[Dataset entries]

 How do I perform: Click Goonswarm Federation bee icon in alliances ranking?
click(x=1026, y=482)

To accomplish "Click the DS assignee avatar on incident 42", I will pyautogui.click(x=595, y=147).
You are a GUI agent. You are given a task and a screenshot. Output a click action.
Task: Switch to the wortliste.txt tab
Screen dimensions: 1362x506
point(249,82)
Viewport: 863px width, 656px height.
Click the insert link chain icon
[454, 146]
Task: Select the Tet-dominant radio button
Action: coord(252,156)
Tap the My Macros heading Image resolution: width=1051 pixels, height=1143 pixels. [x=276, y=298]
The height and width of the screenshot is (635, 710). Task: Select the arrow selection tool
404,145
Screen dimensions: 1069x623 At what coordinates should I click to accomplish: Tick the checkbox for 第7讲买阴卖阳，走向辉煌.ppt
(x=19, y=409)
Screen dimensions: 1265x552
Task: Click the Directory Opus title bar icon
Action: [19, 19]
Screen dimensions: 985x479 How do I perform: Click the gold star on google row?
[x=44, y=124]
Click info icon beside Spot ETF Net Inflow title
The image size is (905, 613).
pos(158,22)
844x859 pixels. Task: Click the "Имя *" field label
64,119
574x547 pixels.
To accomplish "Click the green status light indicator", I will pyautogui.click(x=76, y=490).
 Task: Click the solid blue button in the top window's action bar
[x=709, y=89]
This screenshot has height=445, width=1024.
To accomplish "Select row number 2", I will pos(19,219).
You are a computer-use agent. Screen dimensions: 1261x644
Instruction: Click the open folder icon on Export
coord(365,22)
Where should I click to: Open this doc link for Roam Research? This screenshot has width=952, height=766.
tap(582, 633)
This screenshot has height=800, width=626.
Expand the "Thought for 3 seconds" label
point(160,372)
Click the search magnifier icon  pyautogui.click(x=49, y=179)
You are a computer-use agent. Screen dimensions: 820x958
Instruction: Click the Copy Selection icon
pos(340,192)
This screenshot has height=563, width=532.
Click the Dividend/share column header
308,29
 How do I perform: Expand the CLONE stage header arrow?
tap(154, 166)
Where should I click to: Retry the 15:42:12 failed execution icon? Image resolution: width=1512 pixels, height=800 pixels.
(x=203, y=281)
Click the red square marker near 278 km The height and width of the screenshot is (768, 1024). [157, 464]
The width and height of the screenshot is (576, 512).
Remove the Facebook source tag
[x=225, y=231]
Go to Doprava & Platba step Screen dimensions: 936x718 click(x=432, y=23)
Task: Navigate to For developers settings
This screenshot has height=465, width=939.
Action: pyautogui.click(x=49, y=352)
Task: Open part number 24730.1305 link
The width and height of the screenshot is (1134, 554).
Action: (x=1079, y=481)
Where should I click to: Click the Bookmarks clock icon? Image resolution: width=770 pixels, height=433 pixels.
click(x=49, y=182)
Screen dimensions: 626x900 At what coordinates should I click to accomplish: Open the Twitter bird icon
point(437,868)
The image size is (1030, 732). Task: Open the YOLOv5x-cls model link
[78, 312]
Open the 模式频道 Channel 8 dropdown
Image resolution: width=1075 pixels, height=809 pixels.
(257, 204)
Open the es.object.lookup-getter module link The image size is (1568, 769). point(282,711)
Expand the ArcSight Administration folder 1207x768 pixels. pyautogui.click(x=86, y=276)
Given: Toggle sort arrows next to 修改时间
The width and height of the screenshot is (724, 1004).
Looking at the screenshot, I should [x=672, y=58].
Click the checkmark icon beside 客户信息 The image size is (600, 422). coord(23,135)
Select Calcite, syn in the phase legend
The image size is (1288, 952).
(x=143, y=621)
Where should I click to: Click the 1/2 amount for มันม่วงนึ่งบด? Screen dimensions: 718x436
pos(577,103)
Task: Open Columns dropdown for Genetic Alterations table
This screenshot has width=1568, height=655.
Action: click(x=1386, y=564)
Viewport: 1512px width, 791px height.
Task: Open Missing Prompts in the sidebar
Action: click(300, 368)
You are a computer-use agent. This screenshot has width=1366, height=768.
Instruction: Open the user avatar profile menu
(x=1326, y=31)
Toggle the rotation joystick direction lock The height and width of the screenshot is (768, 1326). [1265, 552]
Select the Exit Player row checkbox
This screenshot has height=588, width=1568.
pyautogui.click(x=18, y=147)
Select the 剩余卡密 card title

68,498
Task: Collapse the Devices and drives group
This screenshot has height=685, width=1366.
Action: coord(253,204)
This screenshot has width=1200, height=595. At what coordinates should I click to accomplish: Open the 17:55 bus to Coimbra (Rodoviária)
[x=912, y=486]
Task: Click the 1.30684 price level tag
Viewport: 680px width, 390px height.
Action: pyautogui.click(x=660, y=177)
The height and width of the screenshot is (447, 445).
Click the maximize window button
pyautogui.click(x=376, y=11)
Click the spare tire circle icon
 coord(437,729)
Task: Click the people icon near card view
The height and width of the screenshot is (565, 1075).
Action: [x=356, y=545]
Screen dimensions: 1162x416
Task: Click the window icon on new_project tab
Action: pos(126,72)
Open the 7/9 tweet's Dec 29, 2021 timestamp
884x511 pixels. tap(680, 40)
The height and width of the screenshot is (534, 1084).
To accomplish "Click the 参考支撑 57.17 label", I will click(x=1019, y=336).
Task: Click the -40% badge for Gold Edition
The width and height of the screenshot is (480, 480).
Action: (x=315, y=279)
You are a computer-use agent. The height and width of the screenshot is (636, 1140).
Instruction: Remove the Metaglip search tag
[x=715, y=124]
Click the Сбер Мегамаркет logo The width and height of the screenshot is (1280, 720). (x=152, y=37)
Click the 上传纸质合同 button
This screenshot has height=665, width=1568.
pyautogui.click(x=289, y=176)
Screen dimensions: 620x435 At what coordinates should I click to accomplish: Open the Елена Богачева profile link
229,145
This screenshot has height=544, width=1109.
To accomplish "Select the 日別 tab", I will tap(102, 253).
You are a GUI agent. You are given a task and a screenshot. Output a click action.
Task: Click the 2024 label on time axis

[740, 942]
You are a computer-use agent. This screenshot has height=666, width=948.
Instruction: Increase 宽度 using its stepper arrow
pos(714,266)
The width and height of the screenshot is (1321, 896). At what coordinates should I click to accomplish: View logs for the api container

** AIM OF THE TASK **
Copy all lines above containing the string "number".

** ANSWER TO THIS TASK **
To accomplish "Select row number 2", I will pos(19,219).
Task: Open part number 24730.1305 link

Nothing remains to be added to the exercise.